Simon Belmont started.
“Timothy Bradley! Are you listening to me?”
Simon dropped the Magic Crystal. It smashed to the floor and burst into a thousand brilliant pieces.
Count Dracula laughed cruelly. “Ah! A vampire has no better ally than a mother!”
He leapt on the boy, and then…

That's...disappointingly clever. I was led to believe this book was massively stupid. And: “Well, mothers never do understand, I suppose,” said Mrs. Bradley. “That’s part of our job." Also: The magical world of Castlevania dissolved around Tim Bradley like twinkling gossamer. That simile's overused and twee, but not stupid, particularly considering the target age cohort.

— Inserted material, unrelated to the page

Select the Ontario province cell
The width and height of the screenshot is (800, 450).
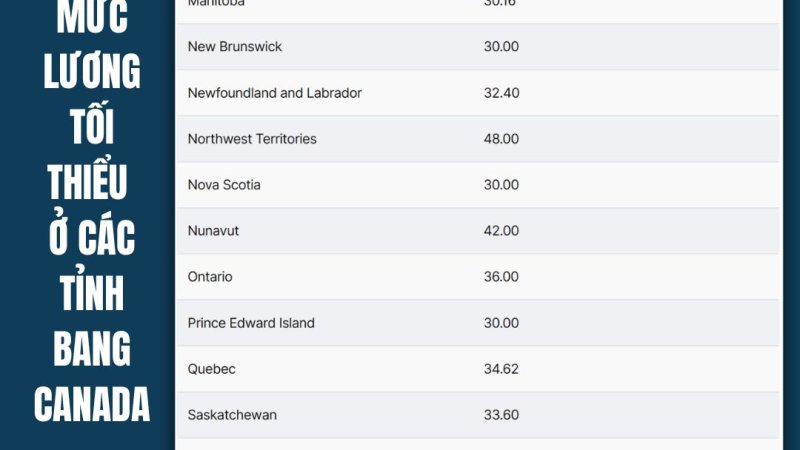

Tim shook his head as he got up and began digging through a pile of comic books for his prized pair of black leather Reebok shoes. Reeboks were quite a thing back in the day, weren't they? You hardly ever hear of them now.

Chapter 3:

Standing behind him was a tall, blond-haired man who looked like a superhero from a comic book only with short hair and a vulnerable, perplexed look on his face. But boy, his costume sure wasn’t anything from this century! He wore what looked like hand-made sheep’s wool jacket and trousers with a sackcloth shirt cinched at the waist by a wide leather belt. His black boots were leather as well. He smelled distinctly of garlic. Was this before or after Captain N? The jacket seems a deliberate callback. (Also, Simon goes around wearing a wreath of garlic in this book.)

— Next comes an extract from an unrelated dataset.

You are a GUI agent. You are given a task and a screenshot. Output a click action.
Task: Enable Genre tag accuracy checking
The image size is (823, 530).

“Righteous, dude,” said a long-haired guy with leather pants, just coming into the boys’ room. “Aren’t you Metallica or somethin’!”
“No,” said Simon, eyes flashing with dark earnestness. “I’m from Castlevania!”
“Great group, man! Got all your CD’s!”
The guy cruised out of the boys’ room thrashing power cords on his heavy-metal air guitar.
I dunno. I'm beginning to like this book. Simon's kind of a dumb puppy in this.

Tim on being teased at school for being a gamer: "I’m being persecuted for my hobby."

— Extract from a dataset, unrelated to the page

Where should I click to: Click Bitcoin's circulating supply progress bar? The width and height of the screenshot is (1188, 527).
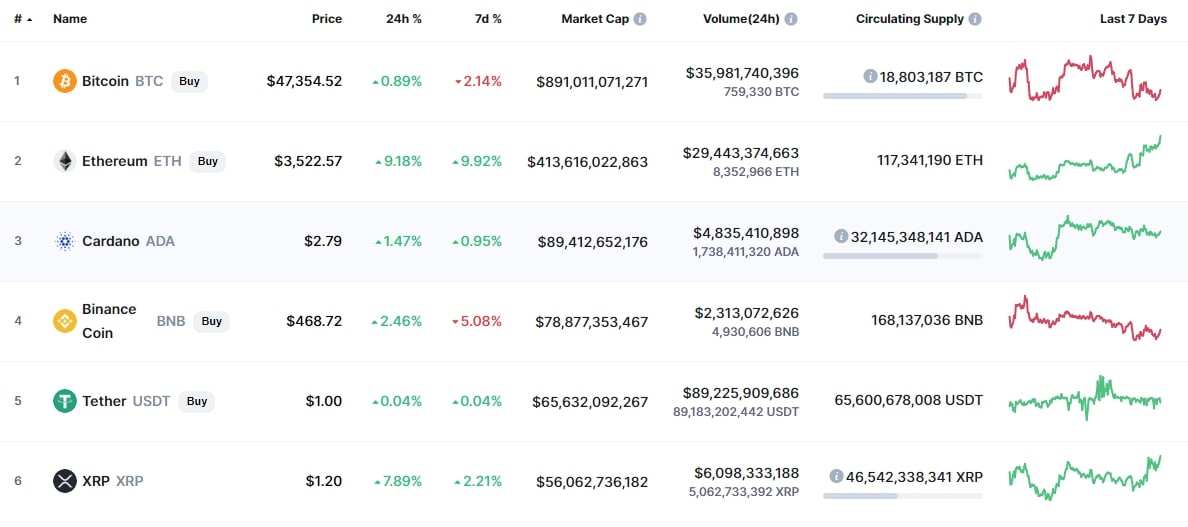(x=902, y=96)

“Dracula. Right. I thought the old popsicle sucker was dead!” Uhhh...

The mystery woman who gives Simon the low-down on the plot in the manual is here named Linda Entwhistle, and she's Simon's now-kidnapped girlfriend who communicates with him telepathically. If this is a reference, it's lost on me.

Tim began jamming stuff into an empty laudry bag. Stuff he was going to need. Like chocolate bars. A Swiss army knife. Chocolate M&M’s. A sweater. Some more Hershey’s Chocolate Bars (semi-sweet, milk, Mr. Goodbar and gosh, don’t forget the one with almonds). It's sad that Mr. Goodbar isn't made with real chocolate anymore. Also, Tim thinks he might lure "E.E." down from space with some Reese's Pieces. I don't know if that's a typo or the transcriber isn't old enough to have seen that movie.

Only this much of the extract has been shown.